**Aim of the exercise:** Every line in the following data that has "logo" counts toward the total; state that total alone.

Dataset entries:
##############################

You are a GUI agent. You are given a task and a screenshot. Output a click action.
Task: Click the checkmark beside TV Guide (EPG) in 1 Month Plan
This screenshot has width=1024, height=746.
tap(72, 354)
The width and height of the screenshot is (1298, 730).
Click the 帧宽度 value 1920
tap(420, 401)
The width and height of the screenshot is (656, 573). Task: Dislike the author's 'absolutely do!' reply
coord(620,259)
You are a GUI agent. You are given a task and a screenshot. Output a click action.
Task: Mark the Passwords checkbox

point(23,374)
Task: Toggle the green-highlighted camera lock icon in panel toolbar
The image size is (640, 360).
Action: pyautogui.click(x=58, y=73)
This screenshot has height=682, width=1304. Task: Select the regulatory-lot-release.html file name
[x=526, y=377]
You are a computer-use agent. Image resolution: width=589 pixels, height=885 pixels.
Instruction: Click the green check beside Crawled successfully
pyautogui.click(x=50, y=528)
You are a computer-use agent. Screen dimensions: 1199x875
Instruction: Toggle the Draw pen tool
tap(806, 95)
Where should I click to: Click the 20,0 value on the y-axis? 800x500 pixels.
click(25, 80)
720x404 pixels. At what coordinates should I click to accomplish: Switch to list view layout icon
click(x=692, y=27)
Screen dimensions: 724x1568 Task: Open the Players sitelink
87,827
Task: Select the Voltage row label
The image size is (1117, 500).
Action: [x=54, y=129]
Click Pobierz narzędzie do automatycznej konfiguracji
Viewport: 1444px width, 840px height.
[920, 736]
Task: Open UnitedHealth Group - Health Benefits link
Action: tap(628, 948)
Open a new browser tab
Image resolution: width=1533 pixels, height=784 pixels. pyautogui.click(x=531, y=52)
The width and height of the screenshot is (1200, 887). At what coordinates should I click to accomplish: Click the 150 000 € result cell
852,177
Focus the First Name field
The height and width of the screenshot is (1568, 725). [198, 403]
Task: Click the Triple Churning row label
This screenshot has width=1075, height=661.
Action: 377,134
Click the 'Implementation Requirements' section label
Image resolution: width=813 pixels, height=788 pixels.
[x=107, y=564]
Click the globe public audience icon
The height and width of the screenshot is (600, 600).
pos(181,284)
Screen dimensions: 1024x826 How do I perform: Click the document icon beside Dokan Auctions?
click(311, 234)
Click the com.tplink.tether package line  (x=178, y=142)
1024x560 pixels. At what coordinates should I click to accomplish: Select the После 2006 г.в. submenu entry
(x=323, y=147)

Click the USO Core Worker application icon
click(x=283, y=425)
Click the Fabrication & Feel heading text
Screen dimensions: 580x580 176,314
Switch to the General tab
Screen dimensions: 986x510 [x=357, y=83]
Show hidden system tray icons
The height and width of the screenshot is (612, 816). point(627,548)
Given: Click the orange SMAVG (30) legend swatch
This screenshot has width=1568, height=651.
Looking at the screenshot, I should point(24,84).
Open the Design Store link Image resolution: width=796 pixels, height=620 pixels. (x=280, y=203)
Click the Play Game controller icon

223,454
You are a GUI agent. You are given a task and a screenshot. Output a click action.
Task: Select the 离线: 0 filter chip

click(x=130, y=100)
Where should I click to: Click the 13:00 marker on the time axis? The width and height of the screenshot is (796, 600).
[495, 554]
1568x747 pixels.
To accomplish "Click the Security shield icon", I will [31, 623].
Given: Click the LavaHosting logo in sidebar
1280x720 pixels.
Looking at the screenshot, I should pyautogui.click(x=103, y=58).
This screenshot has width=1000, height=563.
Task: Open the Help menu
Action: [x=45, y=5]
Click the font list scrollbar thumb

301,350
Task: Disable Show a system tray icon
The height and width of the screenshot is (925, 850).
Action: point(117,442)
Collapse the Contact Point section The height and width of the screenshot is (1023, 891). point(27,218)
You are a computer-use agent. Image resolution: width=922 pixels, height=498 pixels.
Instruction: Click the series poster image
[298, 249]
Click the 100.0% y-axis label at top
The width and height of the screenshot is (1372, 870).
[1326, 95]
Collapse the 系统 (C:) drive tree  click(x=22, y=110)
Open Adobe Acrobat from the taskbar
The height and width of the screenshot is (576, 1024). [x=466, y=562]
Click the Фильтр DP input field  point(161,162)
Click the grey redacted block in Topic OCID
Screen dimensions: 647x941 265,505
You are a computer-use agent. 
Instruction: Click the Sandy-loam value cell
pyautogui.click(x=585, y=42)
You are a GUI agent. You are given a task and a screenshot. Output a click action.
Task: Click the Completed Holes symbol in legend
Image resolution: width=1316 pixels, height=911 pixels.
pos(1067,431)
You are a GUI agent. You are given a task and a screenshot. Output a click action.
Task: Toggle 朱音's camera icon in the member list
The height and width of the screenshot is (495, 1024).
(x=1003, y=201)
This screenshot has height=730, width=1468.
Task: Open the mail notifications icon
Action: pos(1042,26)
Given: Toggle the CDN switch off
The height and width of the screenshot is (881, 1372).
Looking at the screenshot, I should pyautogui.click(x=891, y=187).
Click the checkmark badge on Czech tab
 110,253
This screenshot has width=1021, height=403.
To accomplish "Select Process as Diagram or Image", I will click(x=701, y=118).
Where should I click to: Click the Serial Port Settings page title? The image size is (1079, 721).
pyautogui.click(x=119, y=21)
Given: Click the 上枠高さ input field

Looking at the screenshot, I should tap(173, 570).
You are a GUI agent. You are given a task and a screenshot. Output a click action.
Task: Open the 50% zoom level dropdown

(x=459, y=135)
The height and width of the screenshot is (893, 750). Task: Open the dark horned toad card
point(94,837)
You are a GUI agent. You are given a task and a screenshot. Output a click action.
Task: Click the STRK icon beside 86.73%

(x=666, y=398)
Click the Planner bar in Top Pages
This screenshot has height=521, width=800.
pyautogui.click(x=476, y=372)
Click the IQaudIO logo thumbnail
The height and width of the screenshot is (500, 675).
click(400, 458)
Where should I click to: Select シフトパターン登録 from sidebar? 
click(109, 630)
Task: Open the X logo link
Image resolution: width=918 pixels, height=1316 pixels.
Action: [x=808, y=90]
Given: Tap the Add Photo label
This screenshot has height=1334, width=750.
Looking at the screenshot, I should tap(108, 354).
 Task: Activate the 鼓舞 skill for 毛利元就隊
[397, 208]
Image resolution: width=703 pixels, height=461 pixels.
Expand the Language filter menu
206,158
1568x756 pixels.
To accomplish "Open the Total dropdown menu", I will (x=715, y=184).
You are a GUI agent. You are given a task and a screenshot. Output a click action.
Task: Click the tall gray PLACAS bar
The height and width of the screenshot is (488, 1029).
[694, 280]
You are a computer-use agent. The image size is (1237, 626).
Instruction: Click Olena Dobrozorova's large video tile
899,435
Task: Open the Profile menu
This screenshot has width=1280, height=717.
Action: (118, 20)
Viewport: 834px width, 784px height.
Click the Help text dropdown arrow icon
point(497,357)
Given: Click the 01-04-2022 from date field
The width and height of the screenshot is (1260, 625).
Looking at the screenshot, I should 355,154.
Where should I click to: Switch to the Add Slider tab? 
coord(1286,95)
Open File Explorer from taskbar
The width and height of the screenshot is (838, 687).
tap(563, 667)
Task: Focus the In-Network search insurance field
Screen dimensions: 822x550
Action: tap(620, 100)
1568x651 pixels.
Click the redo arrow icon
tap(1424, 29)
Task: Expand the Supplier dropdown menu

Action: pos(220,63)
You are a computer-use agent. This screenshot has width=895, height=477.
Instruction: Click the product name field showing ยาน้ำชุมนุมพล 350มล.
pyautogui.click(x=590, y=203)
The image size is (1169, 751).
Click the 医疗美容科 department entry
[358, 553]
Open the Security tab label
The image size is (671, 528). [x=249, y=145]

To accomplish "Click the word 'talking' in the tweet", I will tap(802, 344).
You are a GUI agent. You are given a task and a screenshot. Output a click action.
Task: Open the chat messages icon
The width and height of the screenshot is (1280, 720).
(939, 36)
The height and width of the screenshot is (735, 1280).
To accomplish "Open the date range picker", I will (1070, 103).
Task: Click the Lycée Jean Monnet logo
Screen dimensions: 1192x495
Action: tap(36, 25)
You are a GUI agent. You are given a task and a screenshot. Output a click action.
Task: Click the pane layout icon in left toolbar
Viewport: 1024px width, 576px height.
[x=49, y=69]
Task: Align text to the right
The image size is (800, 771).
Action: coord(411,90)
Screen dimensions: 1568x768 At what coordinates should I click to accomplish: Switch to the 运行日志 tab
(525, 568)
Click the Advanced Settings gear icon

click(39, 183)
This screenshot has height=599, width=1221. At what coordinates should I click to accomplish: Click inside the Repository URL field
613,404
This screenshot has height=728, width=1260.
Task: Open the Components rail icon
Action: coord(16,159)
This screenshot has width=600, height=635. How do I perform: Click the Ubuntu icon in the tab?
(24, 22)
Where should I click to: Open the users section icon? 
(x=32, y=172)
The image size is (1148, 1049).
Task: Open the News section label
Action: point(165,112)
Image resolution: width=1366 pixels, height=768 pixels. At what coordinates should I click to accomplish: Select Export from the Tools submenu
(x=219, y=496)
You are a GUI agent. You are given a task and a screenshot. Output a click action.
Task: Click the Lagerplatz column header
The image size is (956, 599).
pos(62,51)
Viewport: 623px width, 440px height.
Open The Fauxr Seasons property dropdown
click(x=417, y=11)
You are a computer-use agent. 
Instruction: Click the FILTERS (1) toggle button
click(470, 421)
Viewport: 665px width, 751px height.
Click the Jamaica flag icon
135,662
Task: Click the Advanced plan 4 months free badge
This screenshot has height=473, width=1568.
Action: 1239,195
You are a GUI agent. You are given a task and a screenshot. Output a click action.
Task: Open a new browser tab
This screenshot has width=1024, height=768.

##############################

**Finished task:** 4